El empleado clásico, que podía ser tomado por la industria gráfica, el comercio automotor, los supermercados o la gastronomía, hoy no es demandado. Los rubros que se muestran activos, tanto en la industria como en el comercio y en los servicios, están definiendo, o ya han definido, un nuevo perfil laboral.
Los analistas agrupan los nuevos requerimientos en cuatro categorías: habilidades cognitivas, como planificación y flexibilidad mental; habilidades interpersonales, como trabajo en equipo y afinidad en la relación con el otro; habilidades de autoliderazgo, para garantizar autodisciplina, automotivación y cualidades de emprendedurismo, y habilidades digitales, lo que exige manejar con fluidez diferentes tecnologías.
El cambio representa un desafío educativo. O, si se prefiere, formativo. ¿Cómo formar, cómo estimular esa mentalidad en los adolescentes y en los jóvenes? Todo el mundo mira, en primer lugar, hacia la escuela secundaria; y en segundo lugar, hacia las carreras terciarias y universitarias.
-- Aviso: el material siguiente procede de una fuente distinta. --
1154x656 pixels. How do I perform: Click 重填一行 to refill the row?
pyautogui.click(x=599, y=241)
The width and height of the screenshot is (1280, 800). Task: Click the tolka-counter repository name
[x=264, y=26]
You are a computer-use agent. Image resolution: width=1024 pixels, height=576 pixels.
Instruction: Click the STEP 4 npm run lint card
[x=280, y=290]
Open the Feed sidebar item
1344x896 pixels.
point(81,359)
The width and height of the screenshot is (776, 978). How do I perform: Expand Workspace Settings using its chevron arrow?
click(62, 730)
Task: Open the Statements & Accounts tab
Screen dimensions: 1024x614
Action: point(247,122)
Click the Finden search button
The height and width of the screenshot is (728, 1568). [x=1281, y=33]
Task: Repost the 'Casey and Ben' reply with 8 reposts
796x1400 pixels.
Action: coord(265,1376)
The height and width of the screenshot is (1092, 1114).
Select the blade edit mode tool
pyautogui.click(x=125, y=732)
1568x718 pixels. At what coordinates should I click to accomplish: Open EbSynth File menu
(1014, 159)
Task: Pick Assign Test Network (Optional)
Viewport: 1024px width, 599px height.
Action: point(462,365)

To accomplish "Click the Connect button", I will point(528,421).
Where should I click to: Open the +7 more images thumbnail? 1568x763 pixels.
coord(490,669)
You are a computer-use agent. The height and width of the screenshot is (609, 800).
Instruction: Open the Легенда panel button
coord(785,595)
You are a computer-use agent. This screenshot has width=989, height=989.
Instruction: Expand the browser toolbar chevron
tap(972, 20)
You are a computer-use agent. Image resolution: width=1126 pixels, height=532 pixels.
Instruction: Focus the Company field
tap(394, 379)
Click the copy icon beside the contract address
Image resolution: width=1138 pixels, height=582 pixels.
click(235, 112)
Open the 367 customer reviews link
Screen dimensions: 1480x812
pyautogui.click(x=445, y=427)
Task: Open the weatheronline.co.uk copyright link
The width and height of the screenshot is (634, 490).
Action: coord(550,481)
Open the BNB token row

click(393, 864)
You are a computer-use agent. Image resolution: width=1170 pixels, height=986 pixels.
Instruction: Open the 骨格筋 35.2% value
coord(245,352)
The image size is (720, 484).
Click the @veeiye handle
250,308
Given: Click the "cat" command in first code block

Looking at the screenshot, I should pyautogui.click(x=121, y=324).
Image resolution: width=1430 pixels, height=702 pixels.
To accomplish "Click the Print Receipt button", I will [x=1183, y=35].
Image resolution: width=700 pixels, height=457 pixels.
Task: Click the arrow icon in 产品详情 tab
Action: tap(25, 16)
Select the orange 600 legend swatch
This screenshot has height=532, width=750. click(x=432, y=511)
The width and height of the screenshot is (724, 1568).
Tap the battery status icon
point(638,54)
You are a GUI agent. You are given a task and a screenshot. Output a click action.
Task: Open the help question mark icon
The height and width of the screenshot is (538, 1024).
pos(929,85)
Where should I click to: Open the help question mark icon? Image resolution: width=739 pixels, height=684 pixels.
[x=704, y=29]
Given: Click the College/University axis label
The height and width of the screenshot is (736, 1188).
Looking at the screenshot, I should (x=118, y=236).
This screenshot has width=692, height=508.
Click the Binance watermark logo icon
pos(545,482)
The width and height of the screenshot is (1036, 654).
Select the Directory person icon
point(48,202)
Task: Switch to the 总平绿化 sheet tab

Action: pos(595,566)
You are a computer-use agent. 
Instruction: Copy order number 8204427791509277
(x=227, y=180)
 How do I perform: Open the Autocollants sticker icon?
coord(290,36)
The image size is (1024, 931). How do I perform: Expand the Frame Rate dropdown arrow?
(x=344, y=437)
Y aquí el punto no debiera ser, necesariamente, la incorporación de nuevas materias o nuevos contenidos, sino una transformación radical en el método de enseñanza, en los objetivos y en el sentido de las evaluaciones. Porque lo primero que debiera revertirse es el deficiente aprendizaje, sobre el que tantos diagnósticos se hicieron en las últimas dos décadas.
Recordemos que la mitad de los adolescentes no terminan el secundario a la edad establecida.
Ese 50 por ciento que queda en el camino no tiene la posibilidad de seguir estudiando.
O, en el mejor de los casos, retoma sus estudios muchos años después.
En cualquier caso, ¿qué posibilidades laborales tiene un joven de unos 20 años que no ha concluido el secundario?
A la otra mitad no le va mucho mejor. Porque, para resumir el asunto en dos cifras, sólo uno de cada dos adolescentes que terminan el secundario entiende lo que lee; y sólo uno de cada tres comprende un problema lógico-matemático.
Ambas cuestiones dan cuenta del tercer elemento: en general, no han incorporado técnicas de estudio, de modo que no tienen autonomía para enfrentar el análisis de un problema cualquiera por sí mismos.
De todo ello se deriva la alta deserción que se registra en los primeros años de la educación superior, con la consiguiente carga de frustración y fracaso.
En consecuencia, la reforma educativa se ha convertido, como la vacuna contra el coronavirus, en una necesidad económica.